Eating disorders already strain the heart, hormones, digestion, and brain. Add alcohol, stimulants, vomiting, dehydration, and you increase the risk of heart rhythm problems, electrolyte imbalance, fainting, seizures, and severe mood instability. The person may still look “normal” because appearance is not a reliable indicator of medical risk. That is why waiting for someone to look sick is a dangerous mistake. Many people are in serious danger long before their body shows it clearly.

The mental risk is also high. Eating disorders are linked to self harm and suicidal thinking, especially when shame is intense and the person feels trapped. Add substances and you add impulsivity. Impulsivity is what turns thoughts into actions. Families often think the person would never do something drastic because they seem in control. The truth is that control can snap when the system collapses.

You cannot treat the substance and ignore the control disorder

If you treat addiction without addressing the eating disorder, the person often clings harder to food control to replace the substance. If you treat the eating disorder without addressing substance use, the person keeps using chemicals to manage anxiety and discomfort, and the therapy cannot fully land. Treatment needs to be integrated, medically informed, and structured.

The first step is assessment, medical and psychological. You need to know risk levels, malnutrition, heart risk, withdrawal risk, and mental health risk. Then you need stabilisation, routine meals, sleep routine, reduced secrecy, reduced access to substances, and accountability. Therapy must address perfectionism, body image distortions, shame, trauma where relevant, and the person’s relationship with control. Family work matters because family patterns can either support recovery or keep the disorder comfortable.

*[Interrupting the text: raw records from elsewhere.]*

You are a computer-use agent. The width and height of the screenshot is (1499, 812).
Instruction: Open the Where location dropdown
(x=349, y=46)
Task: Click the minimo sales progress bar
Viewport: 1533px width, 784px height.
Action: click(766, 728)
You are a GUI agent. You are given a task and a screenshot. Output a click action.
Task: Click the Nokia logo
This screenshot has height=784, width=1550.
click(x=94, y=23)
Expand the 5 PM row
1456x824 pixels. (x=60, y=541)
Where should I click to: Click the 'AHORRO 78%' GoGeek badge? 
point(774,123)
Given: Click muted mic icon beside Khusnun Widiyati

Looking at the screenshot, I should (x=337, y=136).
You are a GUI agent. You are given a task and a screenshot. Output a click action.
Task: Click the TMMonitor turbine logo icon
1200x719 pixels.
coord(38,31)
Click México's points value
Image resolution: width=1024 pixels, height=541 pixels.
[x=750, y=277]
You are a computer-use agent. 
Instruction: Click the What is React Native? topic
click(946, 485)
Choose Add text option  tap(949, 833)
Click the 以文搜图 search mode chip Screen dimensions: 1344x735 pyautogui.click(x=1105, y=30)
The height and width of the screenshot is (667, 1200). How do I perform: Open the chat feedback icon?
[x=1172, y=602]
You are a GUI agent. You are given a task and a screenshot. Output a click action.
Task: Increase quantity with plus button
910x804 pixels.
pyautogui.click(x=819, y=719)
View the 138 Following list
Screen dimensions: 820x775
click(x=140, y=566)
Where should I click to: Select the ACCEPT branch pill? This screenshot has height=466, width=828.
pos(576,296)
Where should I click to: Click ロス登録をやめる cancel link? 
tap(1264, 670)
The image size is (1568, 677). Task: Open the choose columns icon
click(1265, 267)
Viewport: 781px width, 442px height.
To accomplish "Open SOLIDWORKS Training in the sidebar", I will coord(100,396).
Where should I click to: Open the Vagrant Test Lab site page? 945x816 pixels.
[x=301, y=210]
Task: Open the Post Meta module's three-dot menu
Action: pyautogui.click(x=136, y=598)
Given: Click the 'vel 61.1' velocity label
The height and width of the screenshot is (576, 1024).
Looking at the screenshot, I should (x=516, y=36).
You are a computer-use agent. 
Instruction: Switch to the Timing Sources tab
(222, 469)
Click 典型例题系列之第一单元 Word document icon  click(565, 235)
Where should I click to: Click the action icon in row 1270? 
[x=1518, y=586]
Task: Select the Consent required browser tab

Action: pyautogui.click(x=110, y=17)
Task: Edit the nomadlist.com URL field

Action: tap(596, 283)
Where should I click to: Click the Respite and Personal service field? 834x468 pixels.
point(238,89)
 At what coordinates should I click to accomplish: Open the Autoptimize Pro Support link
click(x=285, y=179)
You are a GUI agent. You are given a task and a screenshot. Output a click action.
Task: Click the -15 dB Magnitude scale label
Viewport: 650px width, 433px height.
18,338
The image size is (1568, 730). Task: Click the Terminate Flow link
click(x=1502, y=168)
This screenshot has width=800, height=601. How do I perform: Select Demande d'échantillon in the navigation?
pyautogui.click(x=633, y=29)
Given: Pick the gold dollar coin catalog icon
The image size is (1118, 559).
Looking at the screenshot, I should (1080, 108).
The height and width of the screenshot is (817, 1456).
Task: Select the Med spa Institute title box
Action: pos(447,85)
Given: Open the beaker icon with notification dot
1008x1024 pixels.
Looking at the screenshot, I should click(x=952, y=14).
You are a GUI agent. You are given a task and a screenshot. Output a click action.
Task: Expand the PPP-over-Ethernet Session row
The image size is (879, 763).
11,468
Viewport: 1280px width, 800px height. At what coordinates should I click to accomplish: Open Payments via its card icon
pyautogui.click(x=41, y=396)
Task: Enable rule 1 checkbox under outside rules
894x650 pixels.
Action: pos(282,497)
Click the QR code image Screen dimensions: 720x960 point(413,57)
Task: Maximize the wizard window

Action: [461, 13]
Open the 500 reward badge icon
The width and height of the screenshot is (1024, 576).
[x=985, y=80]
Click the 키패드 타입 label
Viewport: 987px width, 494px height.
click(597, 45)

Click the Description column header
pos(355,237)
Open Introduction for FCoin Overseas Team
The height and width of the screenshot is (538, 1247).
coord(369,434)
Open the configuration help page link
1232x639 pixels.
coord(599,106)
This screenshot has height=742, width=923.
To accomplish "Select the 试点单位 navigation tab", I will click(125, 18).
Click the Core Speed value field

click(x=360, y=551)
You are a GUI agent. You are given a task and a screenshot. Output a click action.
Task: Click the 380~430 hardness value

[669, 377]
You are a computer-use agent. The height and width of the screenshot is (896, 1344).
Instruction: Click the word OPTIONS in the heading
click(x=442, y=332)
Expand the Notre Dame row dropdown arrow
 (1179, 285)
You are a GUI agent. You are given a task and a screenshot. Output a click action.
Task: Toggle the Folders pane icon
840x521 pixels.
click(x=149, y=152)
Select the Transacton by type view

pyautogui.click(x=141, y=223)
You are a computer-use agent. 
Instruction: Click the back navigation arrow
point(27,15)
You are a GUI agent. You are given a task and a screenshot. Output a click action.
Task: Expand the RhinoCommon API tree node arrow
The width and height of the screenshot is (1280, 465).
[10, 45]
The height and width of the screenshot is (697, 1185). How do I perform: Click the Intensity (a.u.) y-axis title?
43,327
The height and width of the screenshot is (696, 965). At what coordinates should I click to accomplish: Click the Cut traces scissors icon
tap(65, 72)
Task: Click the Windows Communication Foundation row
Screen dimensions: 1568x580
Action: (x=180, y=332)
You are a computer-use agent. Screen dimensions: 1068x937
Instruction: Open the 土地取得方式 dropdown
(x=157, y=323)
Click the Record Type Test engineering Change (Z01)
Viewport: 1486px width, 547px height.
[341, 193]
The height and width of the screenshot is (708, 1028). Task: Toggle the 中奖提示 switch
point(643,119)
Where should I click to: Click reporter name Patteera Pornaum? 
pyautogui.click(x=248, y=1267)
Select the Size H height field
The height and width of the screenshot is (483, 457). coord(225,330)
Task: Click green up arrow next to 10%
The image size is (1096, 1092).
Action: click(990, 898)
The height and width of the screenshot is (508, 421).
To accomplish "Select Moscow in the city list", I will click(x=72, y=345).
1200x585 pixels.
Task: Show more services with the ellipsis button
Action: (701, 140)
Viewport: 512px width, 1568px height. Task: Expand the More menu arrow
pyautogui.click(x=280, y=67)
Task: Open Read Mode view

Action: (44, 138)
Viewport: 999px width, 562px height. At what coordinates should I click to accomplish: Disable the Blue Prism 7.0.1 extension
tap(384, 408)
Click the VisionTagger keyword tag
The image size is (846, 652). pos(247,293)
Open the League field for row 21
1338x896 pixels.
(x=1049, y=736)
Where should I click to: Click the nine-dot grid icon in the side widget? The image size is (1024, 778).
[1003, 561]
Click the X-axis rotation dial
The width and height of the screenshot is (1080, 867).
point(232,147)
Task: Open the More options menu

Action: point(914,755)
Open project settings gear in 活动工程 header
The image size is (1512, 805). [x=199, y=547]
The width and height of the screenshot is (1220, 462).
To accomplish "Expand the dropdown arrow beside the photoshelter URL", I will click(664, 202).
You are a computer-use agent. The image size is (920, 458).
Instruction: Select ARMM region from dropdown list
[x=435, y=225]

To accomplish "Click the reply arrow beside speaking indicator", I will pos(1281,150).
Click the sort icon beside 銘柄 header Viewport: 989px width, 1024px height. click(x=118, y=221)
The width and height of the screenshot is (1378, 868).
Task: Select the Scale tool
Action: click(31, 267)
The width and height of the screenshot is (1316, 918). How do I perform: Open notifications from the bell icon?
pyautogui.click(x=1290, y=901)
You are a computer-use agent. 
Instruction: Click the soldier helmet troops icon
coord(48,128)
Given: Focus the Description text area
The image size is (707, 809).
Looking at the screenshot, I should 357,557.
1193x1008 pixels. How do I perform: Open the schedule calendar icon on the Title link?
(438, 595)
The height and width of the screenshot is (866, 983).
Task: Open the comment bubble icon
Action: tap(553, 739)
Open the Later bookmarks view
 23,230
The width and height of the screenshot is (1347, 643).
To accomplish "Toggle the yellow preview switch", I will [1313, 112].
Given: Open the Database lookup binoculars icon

One of the most important shifts is teaching families to stop negotiating with the disorder. If the person is using substances and restrictive eating to control their world, gentle hints rarely work. Clear boundaries work better. That does not mean cruelty. It means clarity. We will support treatment. We will not fund substances. We will not participate in secrecy. We will not tiptoe around obvious danger signs. We will not pretend this is just a phase.

Control is a coping strategy that can turn fatal

Eating disorders and addiction are not fixed by willpower. They are systems built around fear, shame, and the illusion of control. The person does not need more judgement. They need real intervention, structured treatment, and a household that stops rewarding secrecy. If you are the person struggling, the hardest truth is this, the thing you are using to feel safe is making you less safe. If you are the family, the hardest truth is this, silence is not kindness. Kindness is action.